Bone fractures remain a serious health concern over years which impair the organs and cause trauma and economic losses to the patients. Conventionally used orthopedic implant materials such as stainless steels, Co-Cr alloys and Ti based alloys for treatment of fractures render stress shielding effect due to disparity in the elastic modulus of natural bones and these materials. Thus, in many cases, these implants need to be removed via another surgery [1]. Mg-based alloys have become promising candidates for these applications owing to their excellent biomechanical characteristics. These alloys have density and modulus close to that of the natural bones. Nevertheless, the depletion of mechanical properties of Mg-alloys due to their accelerated degradation in bodily fluids hinders their biomedical applications. Alloying with elements like Ca, Mn, Sn, Zr, etc. and thermomechanical processing of these alloys considerably enhance their biomechanical properties [2,3]. This study attempts to elucidate the variation in mechanical and degradation properties of Mg-Zn alloys upon alloying with Ca and Sn.

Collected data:
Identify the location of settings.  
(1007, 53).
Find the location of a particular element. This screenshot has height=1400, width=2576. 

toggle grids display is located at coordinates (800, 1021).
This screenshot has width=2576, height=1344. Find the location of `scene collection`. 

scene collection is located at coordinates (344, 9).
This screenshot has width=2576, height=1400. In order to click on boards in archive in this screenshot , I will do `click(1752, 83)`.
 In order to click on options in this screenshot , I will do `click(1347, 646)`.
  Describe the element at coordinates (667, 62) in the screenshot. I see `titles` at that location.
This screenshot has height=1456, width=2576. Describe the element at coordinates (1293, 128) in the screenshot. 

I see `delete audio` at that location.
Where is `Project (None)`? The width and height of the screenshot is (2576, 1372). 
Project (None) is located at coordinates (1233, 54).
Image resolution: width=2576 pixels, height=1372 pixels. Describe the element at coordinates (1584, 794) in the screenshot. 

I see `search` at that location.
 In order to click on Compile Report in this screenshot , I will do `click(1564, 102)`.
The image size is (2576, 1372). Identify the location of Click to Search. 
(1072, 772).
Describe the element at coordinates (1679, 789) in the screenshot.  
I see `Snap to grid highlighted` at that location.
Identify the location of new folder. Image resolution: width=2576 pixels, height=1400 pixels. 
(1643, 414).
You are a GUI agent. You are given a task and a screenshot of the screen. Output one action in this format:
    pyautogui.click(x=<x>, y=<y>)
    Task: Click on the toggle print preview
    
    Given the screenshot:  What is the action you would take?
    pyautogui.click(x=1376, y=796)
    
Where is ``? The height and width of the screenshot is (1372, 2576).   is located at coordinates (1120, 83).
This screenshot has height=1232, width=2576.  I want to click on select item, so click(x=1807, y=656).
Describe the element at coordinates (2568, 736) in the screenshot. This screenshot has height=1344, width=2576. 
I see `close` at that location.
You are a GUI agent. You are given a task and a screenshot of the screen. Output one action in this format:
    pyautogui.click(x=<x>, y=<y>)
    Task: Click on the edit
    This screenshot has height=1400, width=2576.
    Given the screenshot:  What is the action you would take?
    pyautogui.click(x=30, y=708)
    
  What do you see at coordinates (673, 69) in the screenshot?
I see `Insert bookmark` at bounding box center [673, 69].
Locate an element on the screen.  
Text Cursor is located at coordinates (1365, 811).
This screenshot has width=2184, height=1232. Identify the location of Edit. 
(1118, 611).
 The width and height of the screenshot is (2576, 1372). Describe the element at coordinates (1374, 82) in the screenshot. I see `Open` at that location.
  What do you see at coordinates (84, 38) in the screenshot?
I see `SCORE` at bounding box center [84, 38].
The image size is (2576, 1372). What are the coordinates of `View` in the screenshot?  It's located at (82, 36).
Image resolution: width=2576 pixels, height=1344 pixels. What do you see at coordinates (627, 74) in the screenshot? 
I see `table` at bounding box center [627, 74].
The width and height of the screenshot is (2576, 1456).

#### ACTIVITY LIST:
[1] Answer these questions using the passage on magnesium alloy bone implants.
(a) Which conventionally used orthopedic implant materials does it name?
(b) What hinders the biomedical applications of Mg-alloys?
(c) Which elements does the study add to Mg-Zn alloys?
[2] Extend the passage on magnesium alloy bone implants, continuing from its final sentence.

#### SET OF ANSWERS:
[1]
(a) Stainless steels, Co-Cr alloys and Ti based alloys.
(b) The depletion of their mechanical properties due to their accelerated degradation in bodily fluids.
(c) Ca and Sn.

[2]
In this study, the effect of Ca addition on the microstructure and deformation properties of Mg-Zn alloys has been studied by varying the Ca content from 0 to 1 wt.%. The Mg-Zn-Ca alloys were prepared by gravity casting and were then investigated for the microstructural evolution using scanning electron microscopy (coupled with energy dispersive spectroscopy), X-ray diffraction and 3D X-ray tomography. It has been found that MgZn phase is formed in Mg-Zn alloy along with the α-Mg matrix and upon Ca addition, this MgZn phase converts to Ca₂Mg₆Zn₃, and its fraction increases with increase in Ca content due to limited Ca solubility in Mg. This Ca₂Mg₆Zn₃ also forms an interconnected 3D network along the grain boundaries as its fraction increases. Uniaxial compression test showed an increase in the compressive strength with Ca addition till 0.4 wt.% attributed to the precipitation strengthening, which subsequently decreased upon further increase in Ca till 1 wt.% because of the easy crack propagation through the interconnected network. A similar trend was observed for the ductility as well. The effects of Sn addition on the microstructure, mechanical and degradation properties of Mg-Zn-Ca alloys have also been studied. Addition of Sn resulted in the improvement in mechanical as well as degradation behavior. The effect of thermomechanical treatment on these alloys has been evaluated and will be discussed.

References

[1] V. Tsakiris, C. Tardei, F.M. Clicinschi, Journal of Magnesium and Alloys, 2021, 9, 1884–1905.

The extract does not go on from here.